But an earlier administration by Karunanayake’s United National Party lost popularity among state workers partly due to program items aimed at reducing the burden of the state on ordinary people.

Sri Lanka’s foreign reserves dropped to 8.2 billion US dollars by year end from 9.4 billion US dollars in August, according to Central Bank data released so far.

A 500 million US dollar sovereign bond is also expected to be repaid this month.

Analysts have warned earlier that with credit growth picking up coupled with IMF repayments foreign reserves will fall leading to nervousness among some investors who gain comfort from large stocks of relatively idle forex reserves. (Sri Lanka may lose forex reserve beauty contest amid ultra-low interest rates- Bellwether).

The Central Bank has kept about 300 billion rupees of liquidity generated from dollar inflows temporarily dammed up through term repo auctions, which when loaned out will result in forex reserves also being depleted when the exchange rate is defended.
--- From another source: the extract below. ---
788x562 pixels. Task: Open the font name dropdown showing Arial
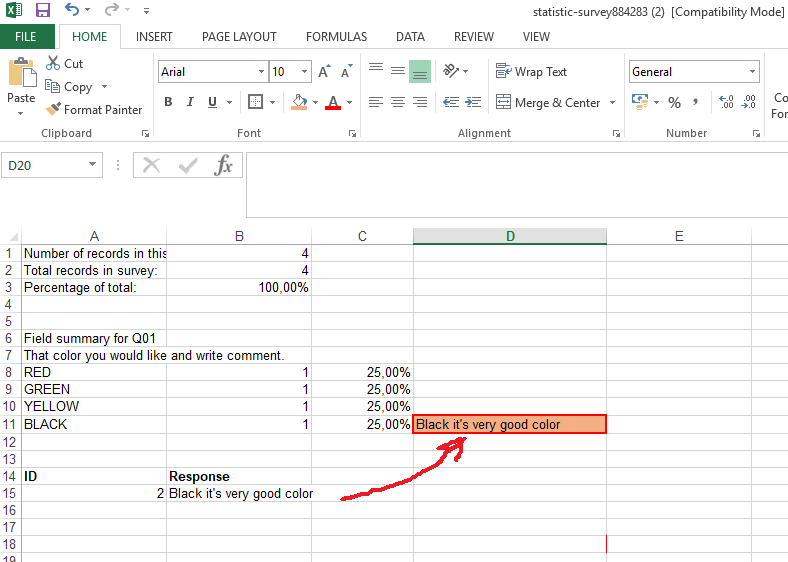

If the exchange rate is not defended and liquidity to be reduced (unsterilized sales of foreign exchange) an inflationary third-world-style crawling peg is the inevitable result.

The rupee has fallen to about 132 from around 130 to the US dollar, over the past three months but the US dollar has fundamentally strengthened, resulting in lower commodity prices and lower inflation in all dollar pegged countries.

The Central Bank failed to retain profits on its reserves in the past few years, making large transfers to bridge the deficit and lost an opportunity to build up permanent reserves to make up for IMF repayments, the analyst Bellwether has said.

Sri Lanka has suffered chronic currency depreciation and balance of payments crises since a central bank was created in 1950 and its ongoing operational practices also contribute to making Sri Lanka’s rupee a third world ‘crawling peg’ analysts have said.

Sri Lanka is an ‘IMF prone’ or ‘BOP crisis prone’ country due to the lack of a classical understanding about the link between domestic credit and foreign exchange and the prevalence of Bretton Woods era neo-Mercantilist thinking, they say.

Bretton Woods was a global system of unstable dollar pegs that collapsed in the early 1970s amid exploding commodity prices and inflation.

The country needs fundamental currency reforms to prevent chronic currency debauchment and reduce income inequalities and destruction of salaries of wage earners and savings of the old and the weak, some analysts say.

Others have also called for the Central Bank to be abolished and a Singapore or Hong Kong style currency board to be set up to safeguard the poor and constrain the ability of the state to impoverish the population through ‘competitive exchange rates’ and other monetary interventions.

Sri Lanka’s Rajapaksa regime also lost power due to economic hardships imposed by a depreciation of the rupee from 110 to 130 and the subsequent economic downturn that comes from a balance of payments crisis.